> ANGEZEIGTER TEXTAUSZUG
Öffentliche Anhörung zu Target-2-Salden im Europäischen Währungssystem

Euro-Zeichen zwischen zwei Euro-Sternen und Euro-Münzen

Das Zahlungsverkehrssystem der Eurozone stand im Fokus der Anhörung. (© picture-alliance/imageBROKER)

Zeit: Mittwoch, 5. Juni 2019, 14 Uhr bis 15.30 Uhr
Ort: Berlin, Paul-Löbe-Haus, Sitzungssaal E.400

Sachverständige, Bankenverbände und die Deutsche Bundesbank haben zu mehr Gelassenheit in der Diskussion um die sogenannten Target-2-Salden im Europäischen Währungssystem aufgerufen. In einer öffentlichen Anhörung des Finanzausschusses am Mittwoch, 5. Juni 2019, unter Leitung der Vorsitzenden Bettina Stark-Watzinger (FDP) erklärte Isabel Schnabel, Professorin für Finanzmarktökonomie an der Universität Bonn und Mitglied des Sachverständigenrates zur Begutachtung der gesamtwirtschaftlichen Entwicklung: „Unserer Meinung nach sind keine umfassenden Reformen des Target-Systems erforderlich, da von diesem System keine wesentlichen Risiken für den deutschen Steuerzahler ausgehen.“

Die Diskussion über die Target-Salden sei durch Missverständnisse und Fehldarstellungen geprägt, was zu einer Überschätzung der Risiken aus den Target-Salden in der deutschen Öffentlichkeit geführt habe, beklagte die Wissenschaftlerin, die erwartet, dass sich die Target-Salden im Zuge einer weniger expansiven Geldpolitik weiter reduzieren werden.

Anträge der AfD und FDP

Grundlage der Anhörung waren zwei Anträge von Oppositionsfraktionen. So will die FDP-Fraktion (19/6416) durch eine Vertiefung der europäischen Kapitalmarktunion eine Verringerung der Target-Salden in der Eurozone erreichen. Die deutschen Forderungen innerhalb des Systems würden sich derzeit auf rund 900 Milliarden Euro belaufen, während einzelner Schuldnerländer teilweise Verbindlichkeiten von mehr als 400 Milliarden Euro hätten. Die FDP-Fraktion fordert, dass Banken für das Halten von Staatsanleihen Eigenkapital vorhalten müssen; die Verbindung von Staaten und Banken soll durch Großkreditobergrenzen begrenzt werden.

> AUFGABE 1
Wie lautet der Text zur Target-2-Anhörung von „Öffentliche Anhörung zu“ bis „Anhörung. (© picture-alliance/imageBROKER)“, wenn man darin „Anhörung“ durch „Sitzung“ ersetzt?
> AUFGABE 2
Wie könnte der Text zur Target-2-Anhörung nach seinem letzten Satz weitergehen? Führe ihn fort.

> GESPEICHERTE DATEN
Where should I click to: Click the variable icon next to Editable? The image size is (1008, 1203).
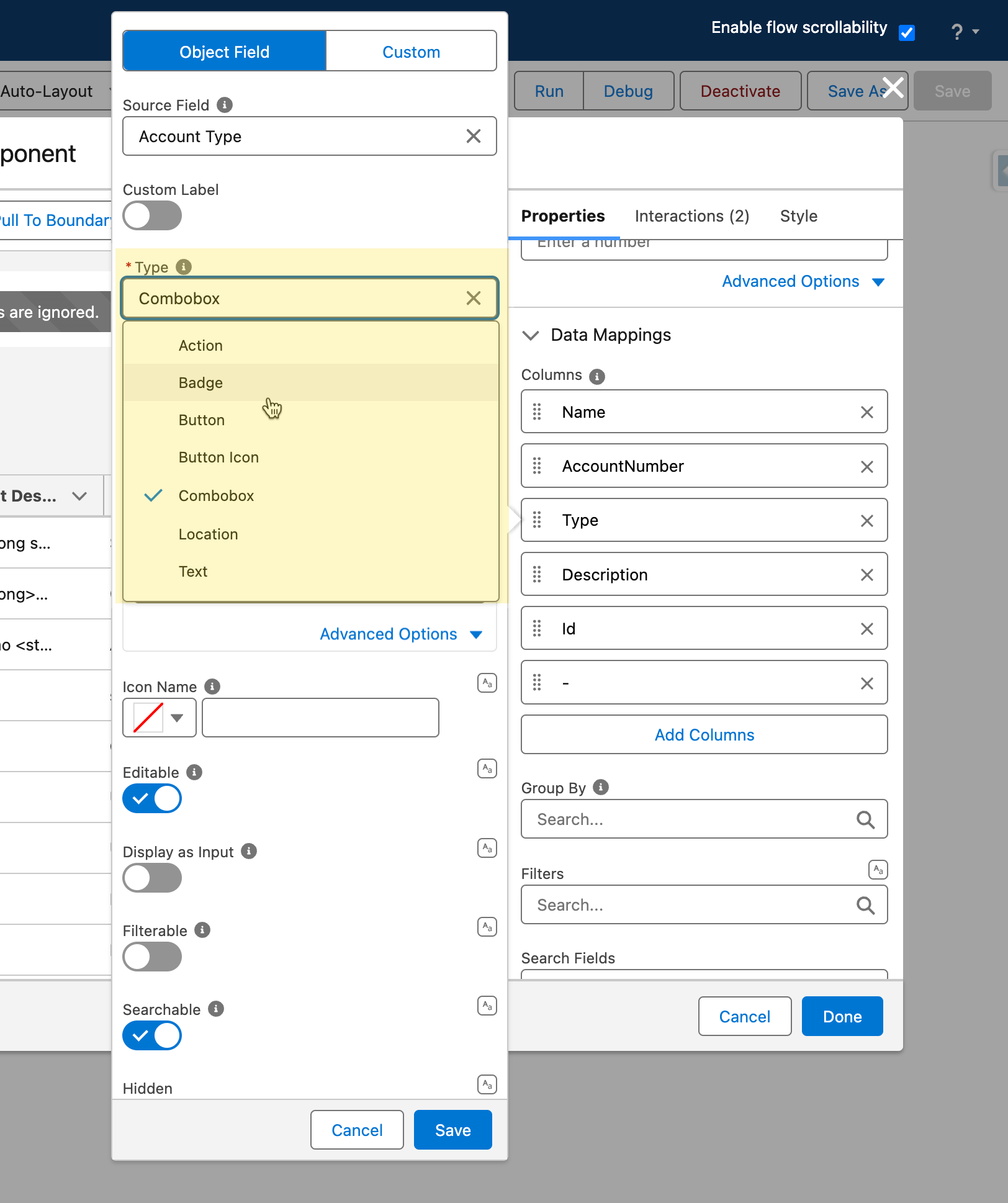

> ANTWORT 1
Öffentliche Sitzung zu Target-2-Salden im Europäischen Währungssystem

Euro-Zeichen zwischen zwei Euro-Sternen und Euro-Münzen

Das Zahlungsverkehrssystem der Eurozone stand im Fokus der Sitzung. (© picture-alliance/imageBROKER)

> ANTWORT 2
Die AfD-Fraktion fordert in ihrem Antrag (19/9232) eine umfassende Besicherung von Target-Forderungen durch Vermögensgegenstände inklusive Gold und Goldforderungen. Damit sollen insbesondere die sich aus den Target-Forderungen der Bundesbank ergebenden Risiken abgesichert werden. Durch Vermeidung einer Insolvenz beziehungsweise einer bilanziellen Überschuldungssituation der Bundesbank sollen so Einnahmeausfälle oder Nachschusspflichten für den Bundeshaushalt vermieden werden.

Expertin kritisiert Analyse als fehlerhaft

Schnabel bezeichnete die dem AfD-Antrag zugrundeliegenden Analysen als fehlerhaft. So würden unter anderem Brutto- und Nettogrößen verglichen. Zu den in beiden Anträgen vorhandenen Warnungen vor den Folgen des Austritts eines Eurolandes aus der Währungsunion sagte Schnabel, dies sei der „Ausfall“ einer „Forderung“, die die Deutsche Bundesbank zu nichts berechtige. Da die „Forderung“ die Deutsche Bundesbank zu nichts berechtige, hätte dieser Ausfall selbst keine betriebswirtschaftlichen Folgen. Der Wert der „Forderung“ sei Null, so Schnabel. Dirk Ehnts von der Technischen Universität Chemnitz bezeichnete Target-2-Salden als reine Buchungsposten, aber keine Schulden. Daher müssten diese auch nicht mit Sicherheiten unterlegt werden.

Wie Schnabel erklärte auch die Deutsche Bundesbank in ihrer Stellungnahme die Entwicklung der Target-Salden seit 2015 nicht zuletzt mit den Effekten der technischen Abwicklung der Wertpapierankauf-Programme. Zu Target 2 selbst hieß es in der Bundesbank-Stellungnahme, dieses System sichere den freien Fluss von Zentralbankgeld im gesamten Euroraum und unterstütze damit die Transmission der Geldpolitik, gut funktionierende Finanzmärkte, die Wirtschaftstätigkeit und die Finanzstabilität. „Es ist daher ein unverzichtbarer Bestandteil unserer Währungsunion“, so die Bundesbank, die eine Besicherung der Target-2-Salden zum Beispiel mit Gold als unnötig bezeichnete.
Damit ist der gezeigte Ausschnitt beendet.